--- Start of RECORDS PROVIDED ---

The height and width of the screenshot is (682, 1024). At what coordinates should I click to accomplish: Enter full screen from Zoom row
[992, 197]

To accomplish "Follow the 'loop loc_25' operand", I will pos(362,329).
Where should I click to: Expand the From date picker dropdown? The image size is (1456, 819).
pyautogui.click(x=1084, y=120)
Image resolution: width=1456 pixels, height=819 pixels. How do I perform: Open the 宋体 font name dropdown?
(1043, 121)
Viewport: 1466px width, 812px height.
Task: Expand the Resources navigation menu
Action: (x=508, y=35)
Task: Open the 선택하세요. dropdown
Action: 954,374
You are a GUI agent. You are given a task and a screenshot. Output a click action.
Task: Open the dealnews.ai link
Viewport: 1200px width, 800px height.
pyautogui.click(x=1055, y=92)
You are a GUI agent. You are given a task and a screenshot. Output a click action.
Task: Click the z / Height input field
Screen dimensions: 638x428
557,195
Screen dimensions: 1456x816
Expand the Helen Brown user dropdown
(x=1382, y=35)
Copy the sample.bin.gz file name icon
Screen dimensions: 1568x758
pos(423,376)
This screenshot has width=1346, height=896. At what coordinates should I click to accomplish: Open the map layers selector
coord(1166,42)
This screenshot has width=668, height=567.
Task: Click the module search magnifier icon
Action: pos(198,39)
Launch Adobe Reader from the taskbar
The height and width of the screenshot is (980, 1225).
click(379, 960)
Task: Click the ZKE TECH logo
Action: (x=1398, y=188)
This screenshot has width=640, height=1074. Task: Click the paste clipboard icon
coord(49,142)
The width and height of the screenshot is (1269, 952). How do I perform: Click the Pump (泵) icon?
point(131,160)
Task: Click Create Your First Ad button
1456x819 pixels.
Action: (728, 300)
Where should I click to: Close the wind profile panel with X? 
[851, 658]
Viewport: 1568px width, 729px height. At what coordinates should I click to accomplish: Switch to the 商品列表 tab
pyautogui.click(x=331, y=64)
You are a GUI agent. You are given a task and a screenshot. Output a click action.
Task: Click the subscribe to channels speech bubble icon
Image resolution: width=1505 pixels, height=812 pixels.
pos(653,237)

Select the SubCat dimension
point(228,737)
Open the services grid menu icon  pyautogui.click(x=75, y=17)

--- End of RECORDS PROVIDED ---

→ **SHORT PROBLEM**: Reproduce every line of the data above, keeping each character, space, and line break unchanged.

→ **SOLUTION TO THE EXERCISE**:
The height and width of the screenshot is (682, 1024). At what coordinates should I click to accomplish: Enter full screen from Zoom row
[992, 197]

To accomplish "Follow the 'loop loc_25' operand", I will pos(362,329).
Where should I click to: Expand the From date picker dropdown? The image size is (1456, 819).
pyautogui.click(x=1084, y=120)
Image resolution: width=1456 pixels, height=819 pixels. How do I perform: Open the 宋体 font name dropdown?
(1043, 121)
Viewport: 1466px width, 812px height.
Task: Expand the Resources navigation menu
Action: (x=508, y=35)
Task: Open the 선택하세요. dropdown
Action: 954,374
You are a GUI agent. You are given a task and a screenshot. Output a click action.
Task: Open the dealnews.ai link
Viewport: 1200px width, 800px height.
pyautogui.click(x=1055, y=92)
You are a GUI agent. You are given a task and a screenshot. Output a click action.
Task: Click the z / Height input field
Screen dimensions: 638x428
557,195
Screen dimensions: 1456x816
Expand the Helen Brown user dropdown
(x=1382, y=35)
Copy the sample.bin.gz file name icon
Screen dimensions: 1568x758
pos(423,376)
This screenshot has width=1346, height=896. At what coordinates should I click to accomplish: Open the map layers selector
coord(1166,42)
This screenshot has width=668, height=567.
Task: Click the module search magnifier icon
Action: pos(198,39)
Launch Adobe Reader from the taskbar
The height and width of the screenshot is (980, 1225).
click(379, 960)
Task: Click the ZKE TECH logo
Action: (x=1398, y=188)
This screenshot has width=640, height=1074. Task: Click the paste clipboard icon
coord(49,142)
The width and height of the screenshot is (1269, 952). How do I perform: Click the Pump (泵) icon?
point(131,160)
Task: Click Create Your First Ad button
1456x819 pixels.
Action: (728, 300)
Where should I click to: Close the wind profile panel with X? 
[851, 658]
Viewport: 1568px width, 729px height. At what coordinates should I click to accomplish: Switch to the 商品列表 tab
pyautogui.click(x=331, y=64)
You are a GUI agent. You are given a task and a screenshot. Output a click action.
Task: Click the subscribe to channels speech bubble icon
Image resolution: width=1505 pixels, height=812 pixels.
pos(653,237)

Select the SubCat dimension
point(228,737)
Open the services grid menu icon  pyautogui.click(x=75, y=17)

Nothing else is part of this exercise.